**The records**

-- Opening Marker --

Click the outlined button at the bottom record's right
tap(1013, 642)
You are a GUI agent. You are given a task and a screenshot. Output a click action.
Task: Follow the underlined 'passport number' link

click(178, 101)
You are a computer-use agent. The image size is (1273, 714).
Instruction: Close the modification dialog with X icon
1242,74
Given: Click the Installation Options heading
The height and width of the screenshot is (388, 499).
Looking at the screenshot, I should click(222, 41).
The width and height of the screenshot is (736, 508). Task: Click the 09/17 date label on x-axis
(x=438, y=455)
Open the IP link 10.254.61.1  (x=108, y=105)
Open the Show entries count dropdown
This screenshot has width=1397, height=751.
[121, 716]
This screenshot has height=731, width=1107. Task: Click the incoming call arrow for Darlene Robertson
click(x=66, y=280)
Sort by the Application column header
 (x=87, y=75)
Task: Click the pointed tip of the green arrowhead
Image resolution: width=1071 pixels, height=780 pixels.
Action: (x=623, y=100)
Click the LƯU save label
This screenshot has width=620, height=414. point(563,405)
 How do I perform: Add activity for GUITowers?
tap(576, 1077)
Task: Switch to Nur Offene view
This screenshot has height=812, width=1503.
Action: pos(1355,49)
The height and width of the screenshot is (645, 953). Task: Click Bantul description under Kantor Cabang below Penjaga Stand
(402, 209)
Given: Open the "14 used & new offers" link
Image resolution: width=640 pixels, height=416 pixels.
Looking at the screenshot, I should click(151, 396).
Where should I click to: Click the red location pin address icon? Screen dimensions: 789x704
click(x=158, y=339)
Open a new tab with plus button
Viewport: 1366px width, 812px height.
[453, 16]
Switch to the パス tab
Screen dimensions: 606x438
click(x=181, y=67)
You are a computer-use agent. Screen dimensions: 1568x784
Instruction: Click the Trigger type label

-- Closing Marker --

**Requirement**
The listing above should be transcribed in full, exactly as written.

**Your response**
Click the outlined button at the bottom record's right
tap(1013, 642)
You are a GUI agent. You are given a task and a screenshot. Output a click action.
Task: Follow the underlined 'passport number' link

click(178, 101)
You are a computer-use agent. The image size is (1273, 714).
Instruction: Close the modification dialog with X icon
1242,74
Given: Click the Installation Options heading
The height and width of the screenshot is (388, 499).
Looking at the screenshot, I should click(222, 41).
The width and height of the screenshot is (736, 508). Task: Click the 09/17 date label on x-axis
(x=438, y=455)
Open the IP link 10.254.61.1  (x=108, y=105)
Open the Show entries count dropdown
This screenshot has width=1397, height=751.
[121, 716]
This screenshot has height=731, width=1107. Task: Click the incoming call arrow for Darlene Robertson
click(x=66, y=280)
Sort by the Application column header
 (x=87, y=75)
Task: Click the pointed tip of the green arrowhead
Image resolution: width=1071 pixels, height=780 pixels.
Action: (x=623, y=100)
Click the LƯU save label
This screenshot has width=620, height=414. point(563,405)
 How do I perform: Add activity for GUITowers?
tap(576, 1077)
Task: Switch to Nur Offene view
This screenshot has height=812, width=1503.
Action: pos(1355,49)
The height and width of the screenshot is (645, 953). Task: Click Bantul description under Kantor Cabang below Penjaga Stand
(402, 209)
Given: Open the "14 used & new offers" link
Image resolution: width=640 pixels, height=416 pixels.
Looking at the screenshot, I should click(151, 396).
Where should I click to: Click the red location pin address icon? Screen dimensions: 789x704
click(x=158, y=339)
Open a new tab with plus button
Viewport: 1366px width, 812px height.
[453, 16]
Switch to the パス tab
Screen dimensions: 606x438
click(x=181, y=67)
You are a computer-use agent. Screen dimensions: 1568x784
Instruction: Click the Trigger type label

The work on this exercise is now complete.